> _What the exercise asks_: Transcribe the listing below only from the line with "Image resolution: width=1280, height=720." up to and including the line with "BBW (63, 387)".

> _Dataset records_:

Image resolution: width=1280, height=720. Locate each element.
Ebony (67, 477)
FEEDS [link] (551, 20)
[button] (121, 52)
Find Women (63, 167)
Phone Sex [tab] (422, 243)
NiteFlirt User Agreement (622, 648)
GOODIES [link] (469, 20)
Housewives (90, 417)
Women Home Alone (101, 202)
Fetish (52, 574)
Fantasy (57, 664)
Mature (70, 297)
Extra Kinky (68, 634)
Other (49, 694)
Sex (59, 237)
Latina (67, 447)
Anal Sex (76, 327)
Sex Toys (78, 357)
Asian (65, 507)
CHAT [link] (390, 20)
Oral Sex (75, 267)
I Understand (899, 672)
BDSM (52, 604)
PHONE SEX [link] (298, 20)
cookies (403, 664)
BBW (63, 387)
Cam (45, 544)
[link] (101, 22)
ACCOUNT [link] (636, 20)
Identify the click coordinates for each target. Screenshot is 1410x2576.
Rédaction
==
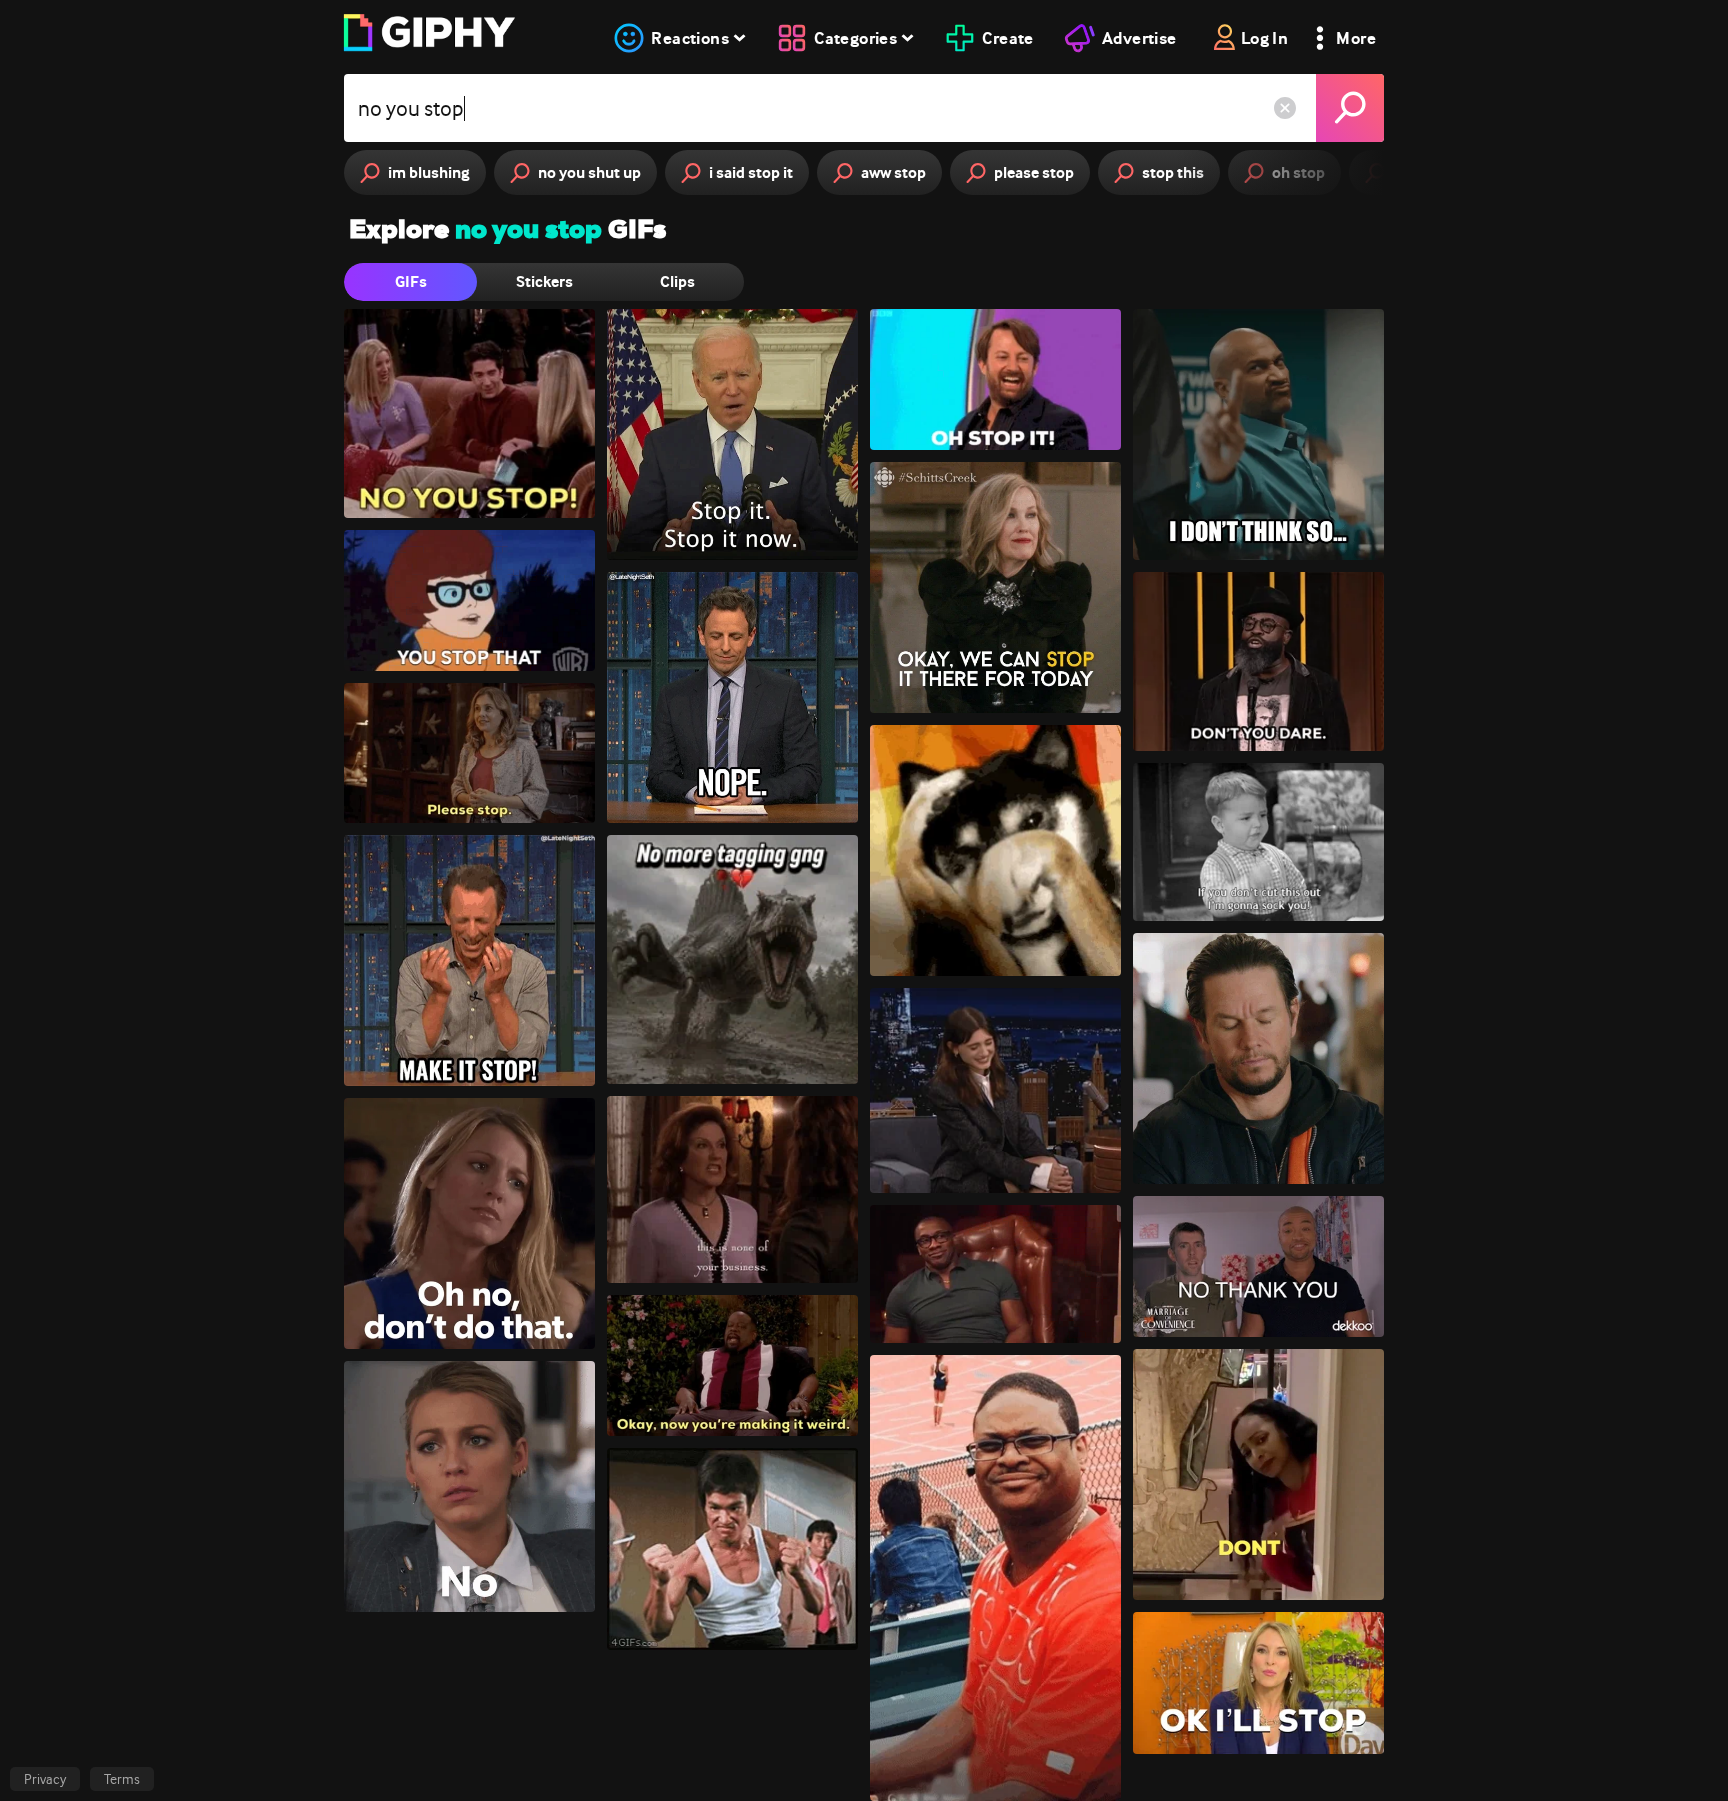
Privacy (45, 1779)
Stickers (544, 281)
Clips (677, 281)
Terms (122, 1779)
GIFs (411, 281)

> _Answer area_:
Image resolution: width=1280, height=720. Locate each element.
Ebony (67, 477)
FEEDS [link] (551, 20)
[button] (121, 52)
Find Women (63, 167)
Phone Sex [tab] (422, 243)
NiteFlirt User Agreement (622, 648)
GOODIES [link] (469, 20)
Housewives (90, 417)
Women Home Alone (101, 202)
Fetish (52, 574)
Fantasy (57, 664)
Mature (70, 297)
Extra Kinky (68, 634)
Other (49, 694)
Sex (59, 237)
Latina (67, 447)
Anal Sex (76, 327)
Sex Toys (78, 357)
Asian (65, 507)
CHAT [link] (390, 20)
Oral Sex (75, 267)
I Understand (899, 672)
BDSM (52, 604)
PHONE SEX [link] (298, 20)
cookies (403, 664)
BBW (63, 387)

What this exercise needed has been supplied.